Start of Block

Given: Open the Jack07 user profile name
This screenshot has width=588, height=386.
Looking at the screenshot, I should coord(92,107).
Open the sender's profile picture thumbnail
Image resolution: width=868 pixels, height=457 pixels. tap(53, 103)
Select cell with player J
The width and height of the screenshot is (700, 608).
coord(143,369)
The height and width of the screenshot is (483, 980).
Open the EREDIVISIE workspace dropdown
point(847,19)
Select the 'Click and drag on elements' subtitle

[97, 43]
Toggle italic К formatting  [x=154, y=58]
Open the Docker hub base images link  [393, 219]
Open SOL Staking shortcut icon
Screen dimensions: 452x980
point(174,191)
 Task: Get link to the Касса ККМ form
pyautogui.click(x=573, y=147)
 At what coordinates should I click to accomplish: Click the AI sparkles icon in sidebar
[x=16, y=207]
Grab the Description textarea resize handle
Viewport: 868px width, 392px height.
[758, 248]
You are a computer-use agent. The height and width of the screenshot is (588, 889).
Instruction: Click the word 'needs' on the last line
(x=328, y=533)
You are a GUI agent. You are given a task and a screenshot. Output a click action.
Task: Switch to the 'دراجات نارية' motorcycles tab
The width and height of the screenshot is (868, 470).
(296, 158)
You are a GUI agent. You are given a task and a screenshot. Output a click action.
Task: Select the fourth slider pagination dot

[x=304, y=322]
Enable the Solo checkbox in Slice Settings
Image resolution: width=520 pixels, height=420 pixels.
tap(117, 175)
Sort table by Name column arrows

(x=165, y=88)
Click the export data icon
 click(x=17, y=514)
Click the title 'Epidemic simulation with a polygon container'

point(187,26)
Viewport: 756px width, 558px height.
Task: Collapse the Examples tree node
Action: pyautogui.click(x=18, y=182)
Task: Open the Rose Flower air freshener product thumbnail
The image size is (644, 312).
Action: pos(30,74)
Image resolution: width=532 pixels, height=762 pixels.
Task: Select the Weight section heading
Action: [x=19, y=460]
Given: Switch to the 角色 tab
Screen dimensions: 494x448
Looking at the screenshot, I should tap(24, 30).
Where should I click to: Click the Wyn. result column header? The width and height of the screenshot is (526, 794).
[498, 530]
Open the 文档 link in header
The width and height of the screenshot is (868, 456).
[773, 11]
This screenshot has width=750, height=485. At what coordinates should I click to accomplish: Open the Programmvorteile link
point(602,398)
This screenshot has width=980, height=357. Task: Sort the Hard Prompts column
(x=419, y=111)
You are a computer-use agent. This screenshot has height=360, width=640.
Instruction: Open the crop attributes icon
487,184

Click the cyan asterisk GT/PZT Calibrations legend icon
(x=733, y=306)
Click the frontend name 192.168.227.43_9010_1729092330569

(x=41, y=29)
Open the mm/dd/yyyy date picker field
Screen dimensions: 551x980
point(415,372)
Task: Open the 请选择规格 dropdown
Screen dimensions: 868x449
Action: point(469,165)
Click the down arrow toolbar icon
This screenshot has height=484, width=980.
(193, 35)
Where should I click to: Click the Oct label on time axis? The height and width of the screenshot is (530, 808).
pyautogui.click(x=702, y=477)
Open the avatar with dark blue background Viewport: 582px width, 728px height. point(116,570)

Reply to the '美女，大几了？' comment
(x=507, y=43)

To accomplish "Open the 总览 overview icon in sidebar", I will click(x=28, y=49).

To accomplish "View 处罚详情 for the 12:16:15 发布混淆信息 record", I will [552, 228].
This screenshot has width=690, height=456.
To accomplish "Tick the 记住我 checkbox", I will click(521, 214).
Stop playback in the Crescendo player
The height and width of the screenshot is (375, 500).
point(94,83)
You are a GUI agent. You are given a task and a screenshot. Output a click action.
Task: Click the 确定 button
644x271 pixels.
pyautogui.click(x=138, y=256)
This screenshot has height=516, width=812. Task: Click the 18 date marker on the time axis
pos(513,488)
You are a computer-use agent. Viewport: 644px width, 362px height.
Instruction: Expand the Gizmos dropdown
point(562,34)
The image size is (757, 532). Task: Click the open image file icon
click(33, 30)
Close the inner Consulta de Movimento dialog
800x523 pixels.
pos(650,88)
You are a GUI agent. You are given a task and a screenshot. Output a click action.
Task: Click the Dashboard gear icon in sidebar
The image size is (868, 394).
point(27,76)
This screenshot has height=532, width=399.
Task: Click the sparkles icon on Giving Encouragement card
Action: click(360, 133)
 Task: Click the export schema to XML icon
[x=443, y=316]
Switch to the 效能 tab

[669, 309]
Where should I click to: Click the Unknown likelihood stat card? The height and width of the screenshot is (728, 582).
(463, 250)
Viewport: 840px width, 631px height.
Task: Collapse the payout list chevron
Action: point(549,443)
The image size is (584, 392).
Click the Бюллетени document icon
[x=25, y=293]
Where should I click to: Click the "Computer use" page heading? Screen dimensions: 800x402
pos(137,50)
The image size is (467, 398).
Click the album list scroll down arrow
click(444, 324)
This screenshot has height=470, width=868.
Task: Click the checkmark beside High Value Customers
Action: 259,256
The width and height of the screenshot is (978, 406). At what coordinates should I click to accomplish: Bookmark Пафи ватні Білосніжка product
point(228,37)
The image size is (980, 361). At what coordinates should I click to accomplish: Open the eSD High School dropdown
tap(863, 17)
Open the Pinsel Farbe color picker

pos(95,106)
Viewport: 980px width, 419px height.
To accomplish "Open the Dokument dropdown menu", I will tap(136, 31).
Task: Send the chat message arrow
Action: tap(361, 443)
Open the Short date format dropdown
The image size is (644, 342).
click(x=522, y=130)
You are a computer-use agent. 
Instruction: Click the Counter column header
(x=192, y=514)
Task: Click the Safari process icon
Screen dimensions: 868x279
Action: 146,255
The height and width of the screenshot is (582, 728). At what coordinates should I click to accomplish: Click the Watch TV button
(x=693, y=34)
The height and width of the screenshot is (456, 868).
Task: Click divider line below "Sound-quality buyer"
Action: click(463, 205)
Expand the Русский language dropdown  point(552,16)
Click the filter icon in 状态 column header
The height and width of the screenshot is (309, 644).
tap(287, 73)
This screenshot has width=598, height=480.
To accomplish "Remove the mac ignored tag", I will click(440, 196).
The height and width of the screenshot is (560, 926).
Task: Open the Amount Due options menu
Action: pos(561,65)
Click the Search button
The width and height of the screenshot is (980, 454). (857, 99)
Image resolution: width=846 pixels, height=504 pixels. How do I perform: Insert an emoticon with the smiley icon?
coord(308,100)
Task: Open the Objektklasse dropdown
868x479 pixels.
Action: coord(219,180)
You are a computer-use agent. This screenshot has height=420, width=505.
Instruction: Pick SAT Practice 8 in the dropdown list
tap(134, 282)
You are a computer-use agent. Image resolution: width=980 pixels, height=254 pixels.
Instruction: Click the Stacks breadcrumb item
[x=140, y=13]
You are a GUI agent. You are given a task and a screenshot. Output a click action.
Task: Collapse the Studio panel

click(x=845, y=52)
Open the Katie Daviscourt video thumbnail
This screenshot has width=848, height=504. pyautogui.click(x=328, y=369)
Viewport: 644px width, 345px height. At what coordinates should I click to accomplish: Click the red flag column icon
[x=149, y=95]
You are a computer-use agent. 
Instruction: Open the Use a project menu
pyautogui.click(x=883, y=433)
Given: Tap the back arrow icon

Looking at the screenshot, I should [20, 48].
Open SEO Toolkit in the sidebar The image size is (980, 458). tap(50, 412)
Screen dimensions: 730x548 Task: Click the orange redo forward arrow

End of Block

In the listing above, find the line containing "Instruction: Click the Stacks breadcrumb item", then reproduce it and each line after it through the end, exactly and with nothing added.

= Output below =
Instruction: Click the Stacks breadcrumb item
[x=140, y=13]
You are a GUI agent. You are given a task and a screenshot. Output a click action.
Task: Collapse the Studio panel

click(x=845, y=52)
Open the Katie Daviscourt video thumbnail
This screenshot has width=848, height=504. pyautogui.click(x=328, y=369)
Viewport: 644px width, 345px height. At what coordinates should I click to accomplish: Click the red flag column icon
[x=149, y=95]
You are a computer-use agent. 
Instruction: Open the Use a project menu
pyautogui.click(x=883, y=433)
Given: Tap the back arrow icon

Looking at the screenshot, I should [20, 48].
Open SEO Toolkit in the sidebar The image size is (980, 458). tap(50, 412)
Screen dimensions: 730x548 Task: Click the orange redo forward arrow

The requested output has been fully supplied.